Findings: Image #1 is an axial T2 WI of the head demonstrating a lesion with homogeneously increased signal intensity within the sella turcica.
Image # 2 is a coronal T1 WI of the sella region. In this image, the lesion is decreased in signal intensity at the anterior aspect of the sella.
Image #3 is a coronal T1 WI post gadolinium of the same region as image #2, in which the lesion does not enhance. The lesion does not appear to be a part of the adeno or neurohypophysis.

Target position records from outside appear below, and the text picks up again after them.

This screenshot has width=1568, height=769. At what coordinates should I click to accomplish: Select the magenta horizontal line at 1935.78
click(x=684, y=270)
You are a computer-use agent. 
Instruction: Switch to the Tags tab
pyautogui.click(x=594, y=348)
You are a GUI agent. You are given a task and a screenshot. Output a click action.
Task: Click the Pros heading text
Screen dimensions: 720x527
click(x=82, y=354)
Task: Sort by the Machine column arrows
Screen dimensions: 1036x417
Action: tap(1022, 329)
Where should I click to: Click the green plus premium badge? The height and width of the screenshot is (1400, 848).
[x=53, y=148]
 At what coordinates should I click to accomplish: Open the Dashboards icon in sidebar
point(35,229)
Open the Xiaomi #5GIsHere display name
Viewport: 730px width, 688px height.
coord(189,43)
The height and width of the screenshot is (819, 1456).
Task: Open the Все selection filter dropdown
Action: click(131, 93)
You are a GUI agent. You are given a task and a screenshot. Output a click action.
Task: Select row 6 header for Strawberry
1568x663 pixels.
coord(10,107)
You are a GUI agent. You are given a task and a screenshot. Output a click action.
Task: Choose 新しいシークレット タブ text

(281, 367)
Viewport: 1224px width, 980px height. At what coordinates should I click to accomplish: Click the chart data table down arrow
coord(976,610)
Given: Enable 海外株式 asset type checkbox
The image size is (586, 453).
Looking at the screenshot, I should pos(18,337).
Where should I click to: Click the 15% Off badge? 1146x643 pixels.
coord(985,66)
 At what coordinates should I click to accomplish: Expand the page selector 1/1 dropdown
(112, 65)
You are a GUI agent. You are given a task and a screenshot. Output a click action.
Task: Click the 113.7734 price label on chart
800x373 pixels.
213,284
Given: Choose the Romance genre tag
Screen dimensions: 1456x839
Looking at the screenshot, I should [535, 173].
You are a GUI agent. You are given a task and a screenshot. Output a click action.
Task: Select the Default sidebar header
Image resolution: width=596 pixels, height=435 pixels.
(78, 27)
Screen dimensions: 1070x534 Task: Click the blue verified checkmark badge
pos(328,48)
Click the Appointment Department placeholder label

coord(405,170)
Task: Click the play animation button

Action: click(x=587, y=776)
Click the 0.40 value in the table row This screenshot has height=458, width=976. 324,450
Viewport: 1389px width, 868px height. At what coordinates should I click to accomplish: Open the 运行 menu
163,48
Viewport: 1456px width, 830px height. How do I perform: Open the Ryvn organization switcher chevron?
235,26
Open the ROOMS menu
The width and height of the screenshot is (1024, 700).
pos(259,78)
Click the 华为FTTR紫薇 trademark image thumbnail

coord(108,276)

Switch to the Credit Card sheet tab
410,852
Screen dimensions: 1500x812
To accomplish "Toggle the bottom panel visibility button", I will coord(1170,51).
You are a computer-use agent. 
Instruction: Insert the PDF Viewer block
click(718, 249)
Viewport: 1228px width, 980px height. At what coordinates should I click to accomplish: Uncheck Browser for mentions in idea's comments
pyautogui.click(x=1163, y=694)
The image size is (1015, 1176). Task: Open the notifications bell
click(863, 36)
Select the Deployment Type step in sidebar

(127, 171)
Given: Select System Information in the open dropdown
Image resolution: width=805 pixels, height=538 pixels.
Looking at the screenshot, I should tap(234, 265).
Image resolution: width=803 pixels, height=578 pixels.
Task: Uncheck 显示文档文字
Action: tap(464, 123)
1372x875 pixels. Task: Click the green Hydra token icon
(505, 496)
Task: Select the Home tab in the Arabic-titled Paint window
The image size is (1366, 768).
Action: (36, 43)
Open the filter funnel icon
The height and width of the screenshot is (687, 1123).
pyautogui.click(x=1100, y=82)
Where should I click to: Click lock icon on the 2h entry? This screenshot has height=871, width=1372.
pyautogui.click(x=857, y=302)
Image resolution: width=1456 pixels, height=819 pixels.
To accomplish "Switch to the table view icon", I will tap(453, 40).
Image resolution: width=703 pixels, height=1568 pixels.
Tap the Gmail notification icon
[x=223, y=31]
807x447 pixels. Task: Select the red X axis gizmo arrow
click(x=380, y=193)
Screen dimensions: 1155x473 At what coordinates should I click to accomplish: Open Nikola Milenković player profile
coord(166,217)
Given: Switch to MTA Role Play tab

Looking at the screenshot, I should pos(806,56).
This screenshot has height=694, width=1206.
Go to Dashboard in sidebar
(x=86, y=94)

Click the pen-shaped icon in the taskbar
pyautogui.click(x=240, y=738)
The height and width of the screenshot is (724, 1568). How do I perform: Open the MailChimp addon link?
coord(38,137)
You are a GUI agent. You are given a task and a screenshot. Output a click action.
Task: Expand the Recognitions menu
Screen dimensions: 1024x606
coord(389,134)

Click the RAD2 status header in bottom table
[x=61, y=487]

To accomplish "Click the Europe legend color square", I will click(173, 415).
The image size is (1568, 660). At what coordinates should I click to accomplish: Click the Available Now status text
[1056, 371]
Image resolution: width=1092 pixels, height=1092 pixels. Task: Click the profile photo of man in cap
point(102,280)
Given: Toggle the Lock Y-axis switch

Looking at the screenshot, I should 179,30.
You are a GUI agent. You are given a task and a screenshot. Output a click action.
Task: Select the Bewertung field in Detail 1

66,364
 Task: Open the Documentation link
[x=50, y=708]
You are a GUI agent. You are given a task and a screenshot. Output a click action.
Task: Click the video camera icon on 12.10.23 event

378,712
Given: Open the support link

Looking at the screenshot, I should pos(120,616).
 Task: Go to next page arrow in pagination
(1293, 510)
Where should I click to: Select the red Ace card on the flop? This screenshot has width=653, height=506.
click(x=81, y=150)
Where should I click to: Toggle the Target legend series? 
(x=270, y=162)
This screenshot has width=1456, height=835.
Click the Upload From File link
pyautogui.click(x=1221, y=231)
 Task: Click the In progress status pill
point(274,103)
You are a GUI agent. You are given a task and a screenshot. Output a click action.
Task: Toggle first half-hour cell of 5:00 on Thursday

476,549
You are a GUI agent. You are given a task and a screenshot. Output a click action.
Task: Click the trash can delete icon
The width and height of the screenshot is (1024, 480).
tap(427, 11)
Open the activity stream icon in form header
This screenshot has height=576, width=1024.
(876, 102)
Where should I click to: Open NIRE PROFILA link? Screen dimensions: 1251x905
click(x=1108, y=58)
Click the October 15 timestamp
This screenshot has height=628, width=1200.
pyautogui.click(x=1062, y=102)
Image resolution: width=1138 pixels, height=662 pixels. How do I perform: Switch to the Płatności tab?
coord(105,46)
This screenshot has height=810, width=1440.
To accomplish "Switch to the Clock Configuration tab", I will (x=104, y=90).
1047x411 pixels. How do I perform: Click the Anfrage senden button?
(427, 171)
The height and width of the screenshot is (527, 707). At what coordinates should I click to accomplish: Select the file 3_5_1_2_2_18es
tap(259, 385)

Diagnosis: Rathke's cleft cyst.
Discussion: Rathke's cleft cysts (RCC) are non-neoplastic and are derived from the embryonic remnants of Rathke's pouch. The majority of RCC are asymptomatic and are incidental findings in 10-23% of autopsies. The most common clinical symptoms are those due to mass effect and include visual deficits, pituitary dysfunction, as well as headaches.
The MRI appearance of symptomatic RCC is variable, although most can be divided into two groups. Both are high signal on T2 and WI. However, the first group is low on T1 WI and typically has a more insidious onset, presents at a later age, usually with compressive symptoms of the optic tract.
The second group is iso-high signal intensity on T1 and WI and presents at an earlier age, usually with headache. The difference in T1 WI is thought to be due to high protein content of the cystic contents or hemorrhage.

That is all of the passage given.